En témoigne la salade qu’elle achète. Au stand bio, Hélène la paie 2,50 €. Juste en face, l’équivalent conven­tion­nel s’affiche à 1,80 €. En Alle­magne, le sur­coût du bio par rap­port au conven­tion­nel tourne glo­ba­le­ment autour de 20 à 30 % pour les pro­duits ali­men­taires, selon l’agence cen­trale de publi­ca­tion des prix et des mar­chés des pro­duits agri­coles, fores­tiers et ali­men­taires (ZMP) qui recueille les prix auprès d’agriculteurs bio­lo­giques.

Mal­gré une popu­la­tion aisée dans la région, notam­ment grâce à la pré­sence de l’industrie auto­mo­bile, « consom­mer bio est un peu plus “niche” qu’en France », ana­lyse Hélène. D’autant qu’en com­pa­rai­son, dans l’hexagone, l’observatoire des prix des fruits et légumes confirme que les écarts entre les paniers bio et conven­tion­nels se réduisent depuis 2019. 

Doro­thea est agri­cul­trice dans la ferme maraî­chère de Schu­ma­cher Gemüse.
Pho­to Apol­line Macé

Le panier de pro­duits avec lequel repart la consom­ma­trice régu­lière du mar­ché de Marien­platz est pro­duit dans la ferme maraî­chère de Schu­ma­cher Gemüse, située à Kön­gen, une com­mune du Bade-Wur­tem­berg. Cela fait deux ans que la ferme a obte­nu le label bio.

« En réa­li­té, cela fai­sait déjà plus d’une dizaine d’an­nées que l’on avait arrê­té d’utiliser des engrais et pro­duits phy­to­phar­ma­ceu­tiques. En fait, on fai­sait du bio sans avoir le label », détaille Doro­thea, pré­sente chaque mer­cre­di pour vendre les pro­duits de la ferme. Son exploi­ta­tion a donc fina­le­ment déci­dé d’entamer les démarches néces­saires pour obte­nir le label bio et pou­voir vendre ses pro­duits comme tels sur le mar­ché.

Mais le pro­ces­sus est long et coû­teux. « Le label coûte 500 euros. Pour l’obtenir, il faut que l’ex­ploi­ta­tion soit en bio pen­dant mini­mum trois ans. Ensuite, on reçoit des visites une à deux fois par an pour s’as­su­rer du res­pect du règle­ment bio­lo­gique, mais celles-ci sont aus­si à nos frais », pour­suit Doro­thea.

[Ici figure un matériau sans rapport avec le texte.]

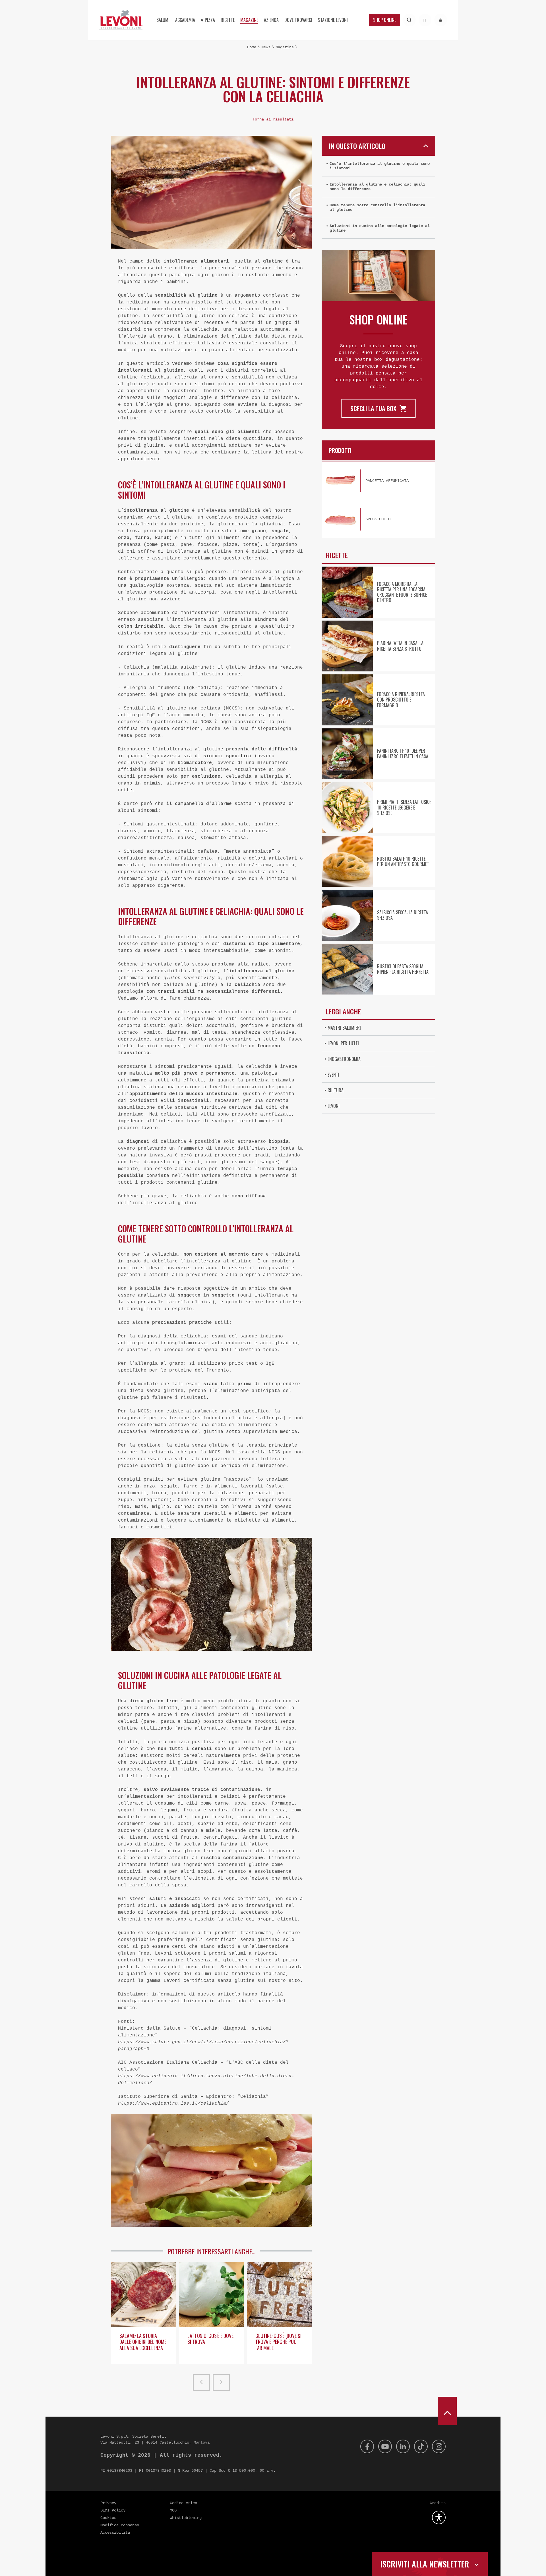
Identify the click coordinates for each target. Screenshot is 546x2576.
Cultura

En plus de pro­duire des salades, des choux et des légumes-racines, la ferme sert de lieu de vente à des pro­duits bio qu’elle achète sur de plus gros mar­chés. Mais depuis l’obtention du label, elle n’est plus auto­ri­sée qu’à vendre 30 % de ce qu’elle ne fabrique pas, au risque de payer plus d’im­pôts. « Cela touche direc­te­ment mes reve­nus », regrette-t-elle, alors qu’elle envi­sage la retraite : pour elle, « le sys­tème de conver­sion au bio n’est pas très encou­ra­geant ».